Veámosle luchar con sus propios sentimientos, pues, conociéndole ya, nos será más fácil comprenderle.

Volvamos, pues, á su lado, y perdone el lector si le hemos entretenido con nuestras reflexiones: hay veces en que el novelista se olvida de que escribe una novela.

CAPITULO XI

La mirada de Nicolás, sombría y extrañamente fija en Teodosia, demostraba hasta qué punto le preocupaba la pobre niña abandonada.
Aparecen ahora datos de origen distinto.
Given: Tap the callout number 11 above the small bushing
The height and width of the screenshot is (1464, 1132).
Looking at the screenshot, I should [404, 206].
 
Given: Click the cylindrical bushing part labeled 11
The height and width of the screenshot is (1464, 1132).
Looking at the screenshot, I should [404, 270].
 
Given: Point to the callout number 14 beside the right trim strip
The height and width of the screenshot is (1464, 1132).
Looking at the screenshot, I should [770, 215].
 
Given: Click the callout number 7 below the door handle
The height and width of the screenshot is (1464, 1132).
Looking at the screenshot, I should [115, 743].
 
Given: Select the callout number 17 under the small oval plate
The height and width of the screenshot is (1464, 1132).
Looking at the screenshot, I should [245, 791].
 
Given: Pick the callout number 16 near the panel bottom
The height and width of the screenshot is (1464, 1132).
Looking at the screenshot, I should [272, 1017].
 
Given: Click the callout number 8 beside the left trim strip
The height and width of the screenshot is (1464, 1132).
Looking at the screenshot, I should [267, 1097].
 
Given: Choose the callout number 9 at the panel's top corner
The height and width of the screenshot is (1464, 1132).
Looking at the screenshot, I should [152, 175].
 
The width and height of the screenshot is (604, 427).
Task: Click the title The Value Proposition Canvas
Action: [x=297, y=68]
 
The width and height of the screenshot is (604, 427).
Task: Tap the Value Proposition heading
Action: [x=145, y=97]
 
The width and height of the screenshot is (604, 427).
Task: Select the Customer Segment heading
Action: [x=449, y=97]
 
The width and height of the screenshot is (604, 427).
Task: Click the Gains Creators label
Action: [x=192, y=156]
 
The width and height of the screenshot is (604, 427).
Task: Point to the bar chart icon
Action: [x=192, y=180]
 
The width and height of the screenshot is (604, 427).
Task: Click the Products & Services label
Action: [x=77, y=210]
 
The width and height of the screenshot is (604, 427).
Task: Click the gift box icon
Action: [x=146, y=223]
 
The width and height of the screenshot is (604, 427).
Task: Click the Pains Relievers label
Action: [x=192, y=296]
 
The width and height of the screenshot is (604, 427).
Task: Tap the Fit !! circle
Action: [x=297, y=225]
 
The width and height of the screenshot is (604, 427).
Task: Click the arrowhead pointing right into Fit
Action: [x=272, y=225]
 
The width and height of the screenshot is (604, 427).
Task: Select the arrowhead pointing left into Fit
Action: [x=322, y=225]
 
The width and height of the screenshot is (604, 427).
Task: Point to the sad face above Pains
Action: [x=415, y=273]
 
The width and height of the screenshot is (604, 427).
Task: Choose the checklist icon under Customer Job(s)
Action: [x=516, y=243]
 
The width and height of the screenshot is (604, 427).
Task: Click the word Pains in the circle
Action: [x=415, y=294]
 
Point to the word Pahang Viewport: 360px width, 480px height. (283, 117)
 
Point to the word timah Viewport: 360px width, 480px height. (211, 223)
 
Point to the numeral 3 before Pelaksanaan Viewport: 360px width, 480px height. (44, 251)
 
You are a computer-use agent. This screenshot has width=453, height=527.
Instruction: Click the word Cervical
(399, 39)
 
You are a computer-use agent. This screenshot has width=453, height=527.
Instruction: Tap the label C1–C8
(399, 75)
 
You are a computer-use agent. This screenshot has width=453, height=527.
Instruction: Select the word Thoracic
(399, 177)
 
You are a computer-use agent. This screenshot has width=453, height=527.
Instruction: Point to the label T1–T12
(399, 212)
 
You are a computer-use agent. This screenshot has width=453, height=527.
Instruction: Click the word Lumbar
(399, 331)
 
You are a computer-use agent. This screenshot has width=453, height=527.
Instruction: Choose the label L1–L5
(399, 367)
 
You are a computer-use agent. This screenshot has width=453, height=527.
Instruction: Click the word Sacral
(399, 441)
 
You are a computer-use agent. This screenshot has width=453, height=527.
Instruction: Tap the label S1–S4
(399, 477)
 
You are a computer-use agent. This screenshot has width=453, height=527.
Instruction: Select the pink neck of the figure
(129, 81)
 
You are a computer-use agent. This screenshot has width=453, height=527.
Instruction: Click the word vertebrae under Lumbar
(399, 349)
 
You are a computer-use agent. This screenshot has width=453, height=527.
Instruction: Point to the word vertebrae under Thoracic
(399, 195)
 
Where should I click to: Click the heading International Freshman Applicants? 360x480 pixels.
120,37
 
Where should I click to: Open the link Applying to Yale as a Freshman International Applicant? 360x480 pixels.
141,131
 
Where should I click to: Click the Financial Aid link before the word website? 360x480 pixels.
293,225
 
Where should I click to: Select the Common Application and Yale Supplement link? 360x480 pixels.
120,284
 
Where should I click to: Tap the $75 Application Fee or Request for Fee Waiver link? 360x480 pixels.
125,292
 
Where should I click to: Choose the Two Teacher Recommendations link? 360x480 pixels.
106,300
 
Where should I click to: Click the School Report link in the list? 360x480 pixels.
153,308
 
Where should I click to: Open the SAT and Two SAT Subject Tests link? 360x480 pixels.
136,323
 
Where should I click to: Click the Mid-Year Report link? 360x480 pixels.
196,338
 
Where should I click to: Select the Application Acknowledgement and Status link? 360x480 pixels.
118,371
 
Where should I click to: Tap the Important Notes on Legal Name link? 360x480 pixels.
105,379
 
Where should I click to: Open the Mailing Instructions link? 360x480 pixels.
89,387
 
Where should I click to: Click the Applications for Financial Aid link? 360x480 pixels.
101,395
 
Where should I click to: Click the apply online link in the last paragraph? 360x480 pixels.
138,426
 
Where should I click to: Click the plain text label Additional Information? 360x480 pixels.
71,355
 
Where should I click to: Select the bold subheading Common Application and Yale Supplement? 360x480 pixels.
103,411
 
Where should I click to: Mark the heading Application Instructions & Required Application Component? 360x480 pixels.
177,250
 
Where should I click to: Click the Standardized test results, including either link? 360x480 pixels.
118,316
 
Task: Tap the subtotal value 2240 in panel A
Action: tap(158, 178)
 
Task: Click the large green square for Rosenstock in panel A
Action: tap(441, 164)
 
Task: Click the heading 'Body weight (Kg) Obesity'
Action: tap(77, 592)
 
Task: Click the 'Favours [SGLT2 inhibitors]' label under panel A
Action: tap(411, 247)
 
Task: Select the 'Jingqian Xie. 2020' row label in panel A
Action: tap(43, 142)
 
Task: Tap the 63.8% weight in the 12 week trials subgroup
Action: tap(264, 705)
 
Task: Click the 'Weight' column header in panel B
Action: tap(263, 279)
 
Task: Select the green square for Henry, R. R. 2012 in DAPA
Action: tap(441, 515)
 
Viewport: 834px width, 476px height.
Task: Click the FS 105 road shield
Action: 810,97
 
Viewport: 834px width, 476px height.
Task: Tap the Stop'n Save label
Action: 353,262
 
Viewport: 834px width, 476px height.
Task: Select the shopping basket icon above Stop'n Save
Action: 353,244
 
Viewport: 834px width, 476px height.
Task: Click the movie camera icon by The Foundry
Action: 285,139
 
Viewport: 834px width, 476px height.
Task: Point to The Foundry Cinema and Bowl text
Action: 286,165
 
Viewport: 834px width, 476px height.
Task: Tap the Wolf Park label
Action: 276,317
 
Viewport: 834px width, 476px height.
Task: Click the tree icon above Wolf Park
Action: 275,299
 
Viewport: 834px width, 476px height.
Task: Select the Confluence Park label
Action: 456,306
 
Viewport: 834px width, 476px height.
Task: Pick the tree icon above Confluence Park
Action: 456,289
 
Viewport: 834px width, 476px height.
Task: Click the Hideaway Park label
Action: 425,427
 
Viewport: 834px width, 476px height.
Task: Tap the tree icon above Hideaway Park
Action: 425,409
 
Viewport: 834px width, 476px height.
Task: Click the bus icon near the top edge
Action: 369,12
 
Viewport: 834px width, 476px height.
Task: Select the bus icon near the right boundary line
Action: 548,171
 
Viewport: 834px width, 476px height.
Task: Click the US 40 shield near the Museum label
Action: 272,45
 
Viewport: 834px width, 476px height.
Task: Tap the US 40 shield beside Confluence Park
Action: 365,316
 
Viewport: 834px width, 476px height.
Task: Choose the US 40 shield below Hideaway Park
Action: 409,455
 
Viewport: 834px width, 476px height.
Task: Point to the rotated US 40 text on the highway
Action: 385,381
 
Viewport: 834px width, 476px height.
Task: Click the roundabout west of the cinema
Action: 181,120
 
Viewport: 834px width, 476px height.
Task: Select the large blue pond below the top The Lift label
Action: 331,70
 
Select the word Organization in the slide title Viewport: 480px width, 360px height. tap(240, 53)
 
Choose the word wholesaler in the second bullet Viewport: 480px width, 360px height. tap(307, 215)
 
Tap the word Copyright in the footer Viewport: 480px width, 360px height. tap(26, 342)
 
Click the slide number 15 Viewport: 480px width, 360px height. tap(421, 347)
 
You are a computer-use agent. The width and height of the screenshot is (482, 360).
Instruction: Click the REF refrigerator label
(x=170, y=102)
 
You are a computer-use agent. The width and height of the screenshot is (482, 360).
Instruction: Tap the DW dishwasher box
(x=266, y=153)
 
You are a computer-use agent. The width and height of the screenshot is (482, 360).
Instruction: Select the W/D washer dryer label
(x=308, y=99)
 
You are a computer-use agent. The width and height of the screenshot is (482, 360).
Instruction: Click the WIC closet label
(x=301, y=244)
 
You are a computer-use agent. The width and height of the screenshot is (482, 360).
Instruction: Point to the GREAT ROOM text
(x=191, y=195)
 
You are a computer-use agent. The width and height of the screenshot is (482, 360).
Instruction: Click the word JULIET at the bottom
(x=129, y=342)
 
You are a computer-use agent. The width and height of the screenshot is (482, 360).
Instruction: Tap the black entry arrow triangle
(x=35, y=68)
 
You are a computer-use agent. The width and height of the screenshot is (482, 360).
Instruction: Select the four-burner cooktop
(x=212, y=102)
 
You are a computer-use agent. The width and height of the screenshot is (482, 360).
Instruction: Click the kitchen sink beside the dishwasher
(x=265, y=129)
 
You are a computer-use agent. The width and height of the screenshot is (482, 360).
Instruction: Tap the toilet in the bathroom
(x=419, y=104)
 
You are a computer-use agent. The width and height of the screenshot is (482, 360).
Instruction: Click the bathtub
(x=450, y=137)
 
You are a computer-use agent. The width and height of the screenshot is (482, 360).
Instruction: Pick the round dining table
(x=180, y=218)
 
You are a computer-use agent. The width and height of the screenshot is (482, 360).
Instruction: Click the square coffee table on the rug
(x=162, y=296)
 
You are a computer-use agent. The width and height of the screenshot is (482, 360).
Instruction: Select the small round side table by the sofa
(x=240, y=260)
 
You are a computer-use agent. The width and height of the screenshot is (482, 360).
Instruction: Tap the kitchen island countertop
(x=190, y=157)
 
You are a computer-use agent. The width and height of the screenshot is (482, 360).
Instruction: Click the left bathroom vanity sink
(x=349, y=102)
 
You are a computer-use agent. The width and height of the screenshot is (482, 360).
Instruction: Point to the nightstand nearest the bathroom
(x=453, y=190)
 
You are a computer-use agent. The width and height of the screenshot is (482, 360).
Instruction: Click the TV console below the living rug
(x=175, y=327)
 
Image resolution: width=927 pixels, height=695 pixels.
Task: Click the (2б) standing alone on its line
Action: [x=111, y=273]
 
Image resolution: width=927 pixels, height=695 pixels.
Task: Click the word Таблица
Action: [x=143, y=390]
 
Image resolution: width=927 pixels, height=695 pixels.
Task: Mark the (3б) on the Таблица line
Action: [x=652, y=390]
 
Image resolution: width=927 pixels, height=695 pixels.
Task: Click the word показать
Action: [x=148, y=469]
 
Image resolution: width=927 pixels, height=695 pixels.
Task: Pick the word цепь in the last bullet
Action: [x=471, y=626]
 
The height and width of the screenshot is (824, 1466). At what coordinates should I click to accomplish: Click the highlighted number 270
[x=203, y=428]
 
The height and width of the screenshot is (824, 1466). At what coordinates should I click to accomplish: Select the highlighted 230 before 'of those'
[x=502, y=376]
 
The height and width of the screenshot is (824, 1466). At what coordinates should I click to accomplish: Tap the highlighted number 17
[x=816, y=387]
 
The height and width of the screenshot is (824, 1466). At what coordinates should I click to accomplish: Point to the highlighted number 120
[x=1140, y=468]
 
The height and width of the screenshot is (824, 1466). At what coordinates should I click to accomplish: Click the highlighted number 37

De un lado su deber, las obligaciones contraidas; de otro una inocente criatura sola, enferma, confiada á él por un extraño misterio de la Providencia ó del destino, segun él creia, le atraian con igual fuerza.

-Y bien,-se dijo al cabo,-entre ellos y yo sólo soy un hombre más; mi presencia no es esencial ni decisiva, pueden pasarse sin mí; para ella yo soy todo... está enferma, está sola, morirá acaso, y se parece á mi hija; yo no debo dejarla.

-Acaso,-proseguia sonriéndose, sea esto un accidente de algunas horas, y entonces volveré; mi ausencia no puede extrañarse, me he alejado muchas veces,.. y luego están cansados, desalentados, puede ser que se alegren de verse libres de mí... De todos modos, y sea lo que quiera, no puedo abandonar á esta niña hasta verla salvada ó muerta.

Una vez aceptada esta resolucion, Nicolás sólo pensó en salvar á Teodosia.

El espanto del incendio, las emociones sufridas en aquella noche dolorosa, la humedad del bosque, todo contribuyó á encender en las venas de la pobre niña una fiebre tan intensa que parecia inextinguible.

Llamaba delirando á su madre, á Luisa, y cuando Nicolás se aproximaba á ella, cuando apoyaba su mano sobre aquella blanca frente que ardia con la calentura, la niña sonreia y dejaba de quejarse.

Hubo un momento en que Nicolás creyó morir de dolor: Teodosia murmuraba palabras ininteligibles; su boca seca y ardorosa parecia devorarlas á medias; sus ojos buscaban con extravío algun objeto invisible, y sus brazos se extendian con anhelo.